🤖 AI Summary
To address the challenge of deploying high-accuracy, long-term visual place recognition (VPR) on resource-constrained edge robots—where conventional deep-learning-based VPR methods suffer from excessive computational overhead and energy consumption—this paper proposes the first fully neuromorphic, edge-deployable real-time place recognition system. Methodologically, we introduce LENS, a novel framework that tightly integrates spiking neural networks (SNNs), dynamic vision sensors (DVS), and the neuromorphic processor Speck, enabling event-driven, ultra-low-power feature encoding. The resulting model occupies only 180 KB with 44k parameters and achieves robust accuracy over an 8 km real-world trajectory. Power consumption is reduced by over 99% compared to state-of-the-art CNN-based approaches. The system has been successfully deployed on a hexapod robot, operating stably in real time.

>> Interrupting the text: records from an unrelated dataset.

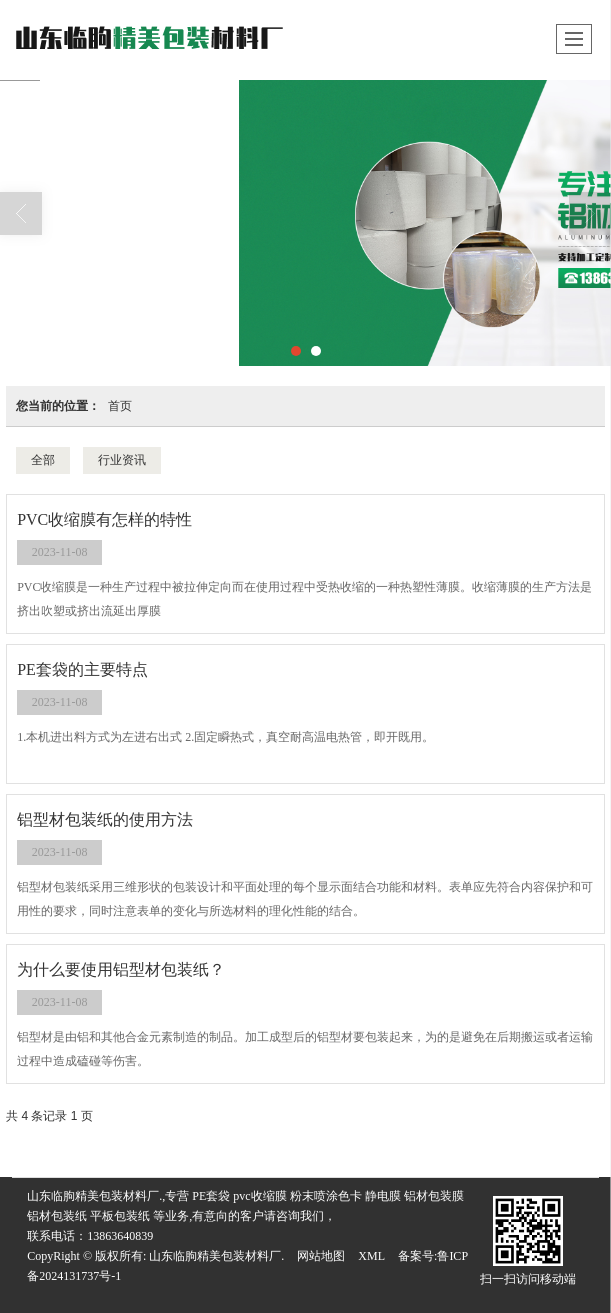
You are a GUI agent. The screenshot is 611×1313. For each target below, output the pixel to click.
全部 (43, 460)
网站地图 (321, 1256)
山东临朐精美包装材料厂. (216, 1256)
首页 (120, 406)
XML (371, 1256)
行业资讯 (122, 460)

Our core contribution is establishing the first end-to-end neuromorphic localization paradigm tailored for energy- and compute-limited mobile robots.
📝 Abstract
Neuromorphic computing offers a transformative pathway to overcome the computational and energy challenges faced in deploying robotic localization and navigation systems at the edge. Visual place recognition, a critical component for navigation, is often hampered by the high resource demands of conventional systems, making them unsuitable for small-scale robotic platforms which still require to perform complex, long-range tasks. Although neuromorphic approaches offer potential for greater efficiency, real-time edge deployment remains constrained by the complexity and limited scalability of bio-realistic networks. Here, we demonstrate a neuromorphic localization system that performs accurate place recognition in up to 8km of traversal using models as small as 180 KB with 44k parameters, while consuming less than 1% of the energy required by conventional methods. Our Locational Encoding with Neuromorphic Systems (LENS) integrates spiking neural networks, an event-based dynamic vision sensor, and a neuromorphic processor within a single SPECK(TM) chip, enabling real-time, energy-efficient localization on a hexapod robot. LENS represents the first fully neuromorphic localization system capable of large-scale, on-device deployment, setting a new benchmark for energy efficient robotic place recognition.